───── Passage ─────

“The Commission on Chicago Landmarks approved a final recommendation of landmark designation for the Ludlow Typograph Company Building, built in 1913 and designed by Alfred Alschuler. The building at 2028 N. Clybourn is part of the rich industrial history of the North Branch.”(Chicago DPD)
“Meeting four different criteria, the first criterion for landmark status is Criterion 1, Critical Part of City’s History. The structure is significant for its association with the printing industry that was centered in Chicago during the early and mid-20th century. It is also significant for its association with the Ludlow Typograph Company as it developed the Ludlow Typograph and many different typefaces.
“The next standard is Criterion 4, Important Architecture. The building is an example of the commercial style of architecture applied to a utilitarian industrial building. The repeating layout of the facade creates a flexible design that easily allowed for expansion over time that yet retains a cohesive design. Limestone trim around the doorways is influenced by the Prairie School.
“The final criterion is Criterion 5, Important Architect. The first portion of the building was initially designed by Alfred S. Alschuler, a notable architect who designed the London Guarantee and Accident Building at 360 N. Michigan Avenue and the Benson and Rixon Department Store at 230 S. State Street.
The building meets the Integrity Criterion as it retains very good physical integrity of the exterior. The only minor changes include new windows and doors as well as a raised loading dock at the northwest end. Significant features that will be protected will include all exterior elevations and rooflines.” (Kugler, Urbanize Chicago, 12/8/21)

─────

Actions to take -
a – Reproduce, word for word, the passage on the Ludlow Typograph Company Building from "The building meets" to "Urbanize Chicago, 12/8/21)".
b – Carry the passage on the Ludlow Typograph Company Building forward, starting after its last sentence.

───── Provided material ─────

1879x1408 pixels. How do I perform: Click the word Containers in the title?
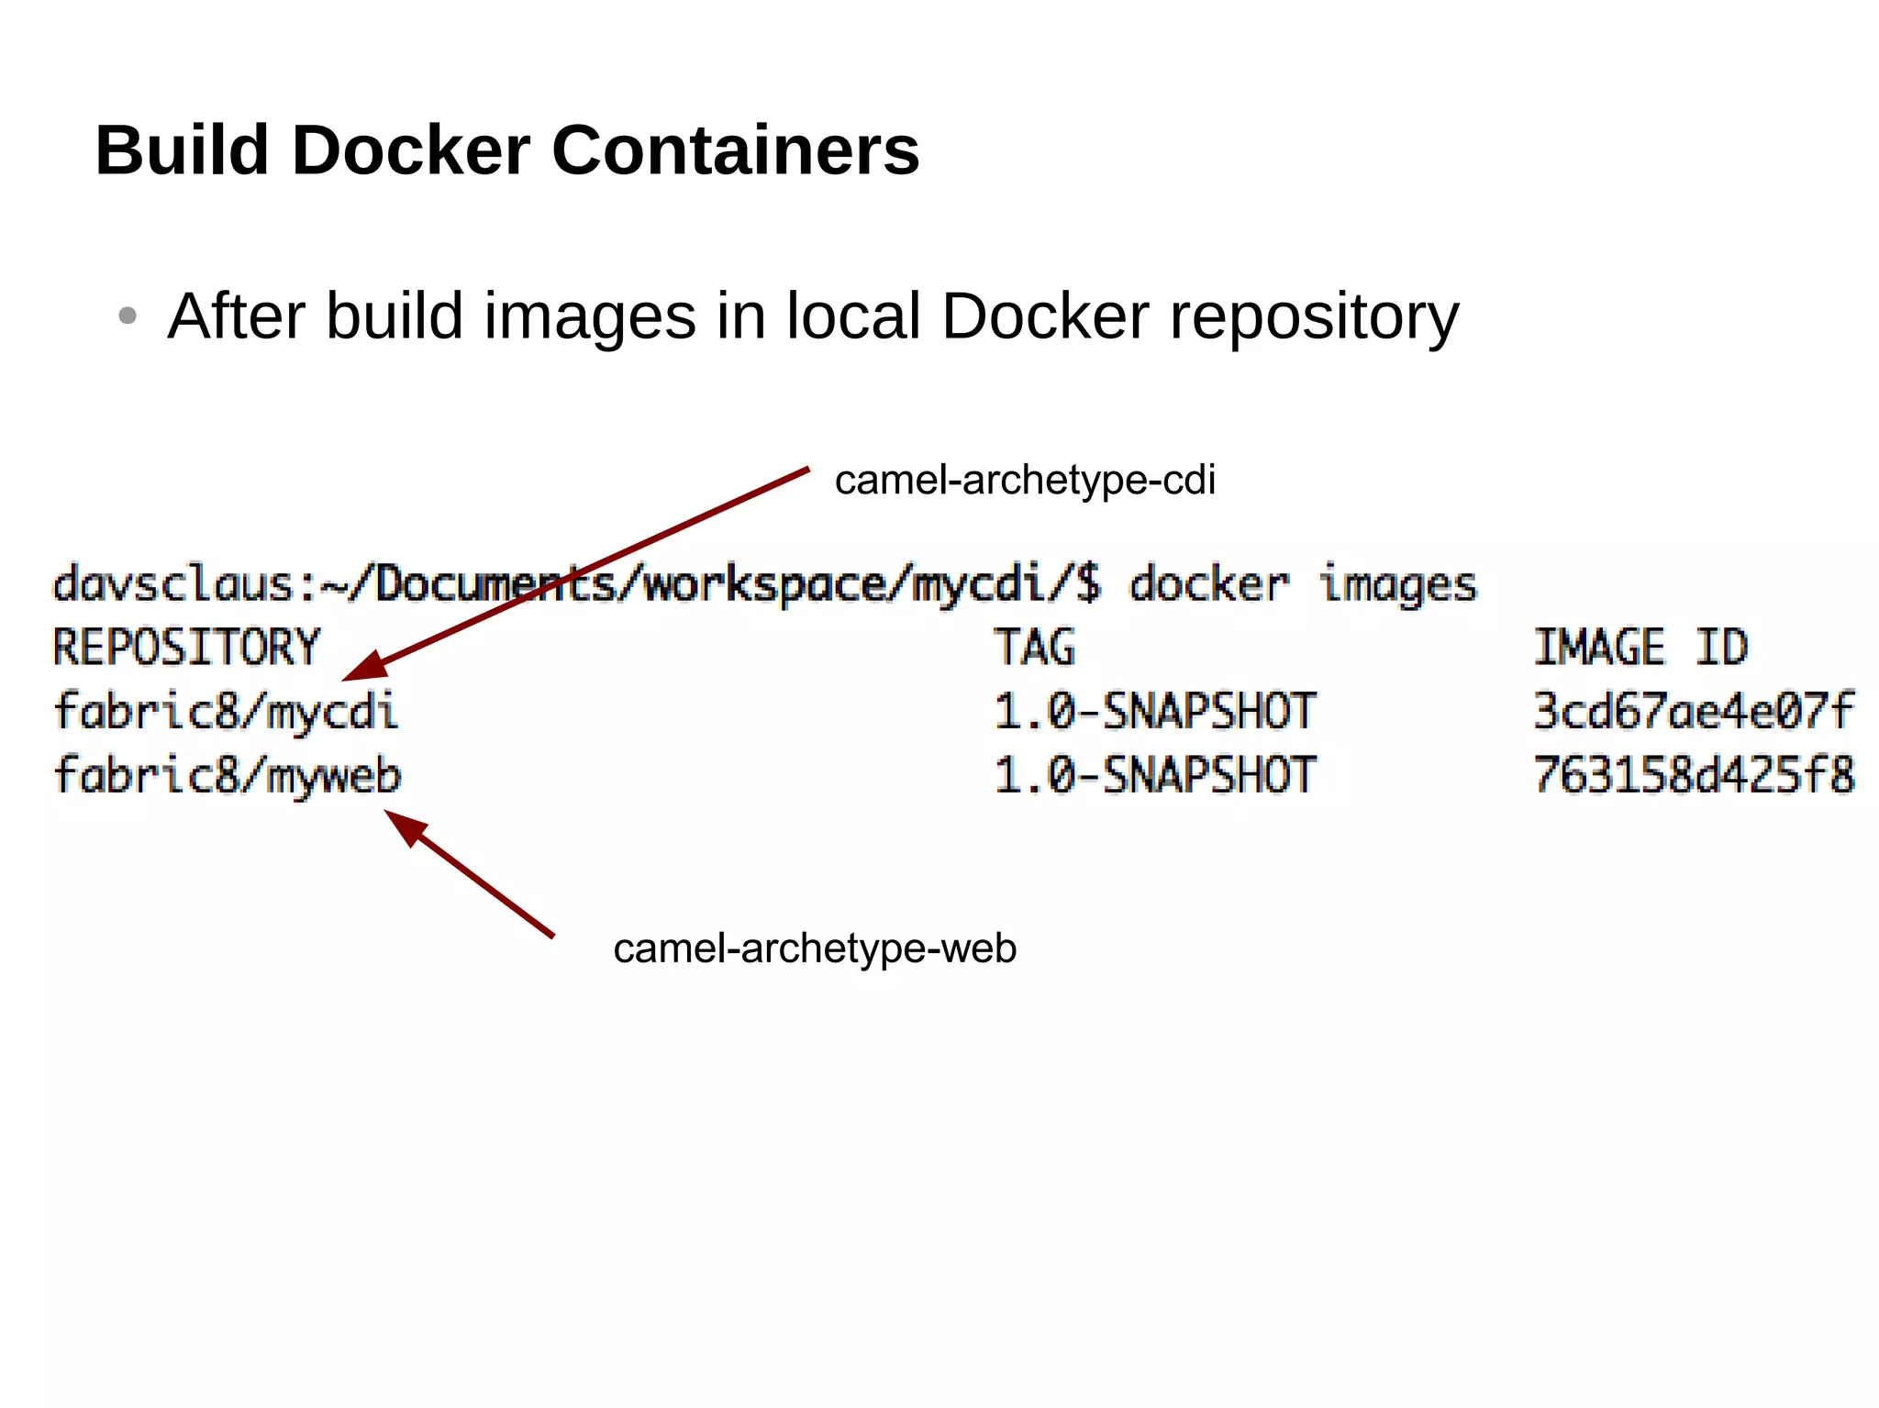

─────

Exercise responses -
a –
The building meets the Integrity Criterion as it retains very good physical integrity of the exterior. The only minor changes include new windows and doors as well as a raised loading dock at the northwest end. Significant features that will be protected will include all exterior elevations and rooflines.” (Kugler, Urbanize Chicago, 12/8/21)

b –
Preservation Chicago applauds the landmark designation and adaptive reuse of the Ludlow Typograph Company Building by Jon Morgan from Interra Realty and Mike Whalen from Heart of America Group. The adaptive reuse of historic loft buildings is a best practice and we encourage the development team to continue to consider the adaptive reuse of other historic loft buildings with in the district.
This outstanding development is the second historic industrial adaptive reuse by the development team of Interra Realty and Heart of America Group in the Clybourn Corridor. Their earlier development was the Lofts at Southport at 2065 N. Southport Avenue. With massive changes underway within this former industrial corridor, it’s essential that the City of Chicago and preservation-oriented developers move quickly to protect architecturally significant buildings.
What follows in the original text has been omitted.